Affiliation:
1. Yale University School of Medicine New Haven Connecticut USA
2. Icahn School of Medicine at Mount Sinai New York New York USA
3. Ann & Robert H Lurie Children's Hospital of Chicago Chicago Illinois USA
4. Cedars‐Sinai Medical Center Los Angeles California USA
5. Katholisches Klinikum Oberhausen Oberhausen Germany
6. Sanofi Cambridge Massachusetts USA
7. Sanofi Sao Paolo Brazil
8. Duke University Medical Center Durham North Carolina USA
Abstract
AbstractGaucher disease type 1 (GD1) is known for phenotypic heterogeneity and varied natural history. Registrational clinical trials enrolled narrowly defined phenotypes, but greater diversity is encountered in clinical practice. We report real‐world outcomes with long‐term eliglustat treatment in adults with GD1 in the International Collaborative Gaucher Group Gaucher Registry. Among 5985 GD1 patients in the Registry as of January 6, 2023, 872 started eliglustat at ≥18 years old; of these, 469 met inclusion criteria.
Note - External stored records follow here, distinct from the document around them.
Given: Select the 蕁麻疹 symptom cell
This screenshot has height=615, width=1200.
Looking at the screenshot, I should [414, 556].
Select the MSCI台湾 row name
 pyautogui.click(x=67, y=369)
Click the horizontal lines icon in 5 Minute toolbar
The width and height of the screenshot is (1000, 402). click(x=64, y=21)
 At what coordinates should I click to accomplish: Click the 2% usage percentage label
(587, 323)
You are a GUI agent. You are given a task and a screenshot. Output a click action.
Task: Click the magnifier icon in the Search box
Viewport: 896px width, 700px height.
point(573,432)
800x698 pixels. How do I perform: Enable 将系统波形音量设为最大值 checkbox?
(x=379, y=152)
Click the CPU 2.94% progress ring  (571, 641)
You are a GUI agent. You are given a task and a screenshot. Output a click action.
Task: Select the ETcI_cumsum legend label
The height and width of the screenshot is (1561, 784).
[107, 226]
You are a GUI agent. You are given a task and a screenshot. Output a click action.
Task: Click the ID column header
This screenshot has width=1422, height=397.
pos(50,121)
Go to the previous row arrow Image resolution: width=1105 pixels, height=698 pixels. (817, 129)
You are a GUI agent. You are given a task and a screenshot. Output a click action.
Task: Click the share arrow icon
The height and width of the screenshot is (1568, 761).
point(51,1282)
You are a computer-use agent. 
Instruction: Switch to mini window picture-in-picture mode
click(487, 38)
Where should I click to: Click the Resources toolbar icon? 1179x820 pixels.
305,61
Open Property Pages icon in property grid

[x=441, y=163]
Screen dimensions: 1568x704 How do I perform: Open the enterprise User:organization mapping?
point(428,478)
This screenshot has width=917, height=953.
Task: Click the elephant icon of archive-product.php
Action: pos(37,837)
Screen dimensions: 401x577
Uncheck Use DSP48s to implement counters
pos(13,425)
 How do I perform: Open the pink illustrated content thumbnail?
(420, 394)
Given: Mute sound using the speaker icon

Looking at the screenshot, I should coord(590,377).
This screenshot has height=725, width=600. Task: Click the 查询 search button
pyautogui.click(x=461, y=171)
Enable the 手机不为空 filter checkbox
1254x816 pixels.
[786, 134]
We compared clinical parameters at eliglustat initiation (i.e., baseline) and follow‐up in treatment‐naïve patients and used linear mixed models to estimate annual change from baseline in parameters among patients who switched to eliglustat after ≥1 year on enzyme replacement therapy. Over 4 years of follow‐up in non‐splenectomized treatment‐naïve patients, hemoglobin and platelet count increased, liver and spleen volume decreased, and total lumbar spine bone mineral density (BMD) Z‐score decreased slightly. Among non‐splenectomized switch patients, on average, hemoglobin decreased −0.030 (95% CI: −0.053, −0.008) g/dL (N = 272) and platelet count increased 2.229 (95% CI: 0.751, 3.706) × 103/mm3 (N = 262) annually up to 10 years; liver volume decreased (−0.009 [95% CI: −0.015, −0.003] MN) (N = 102) and spleen volume remained stable (−0.070 [95% CI: −0.150, 0.010] MN) (N = 106) annually up to 7 years; and total lumbar spine BMD Z‐score increased 0.041 (95% CI: 0.015, 0.066) (N = 183) annually up to 8 years. Among splenectomized switch patients, clinical parameters were stable over time. These long‐term, real‐world outcomes are consistent with the eliglustat clinical trials and emerging real‐world experience across the GD phenotypic spectrum.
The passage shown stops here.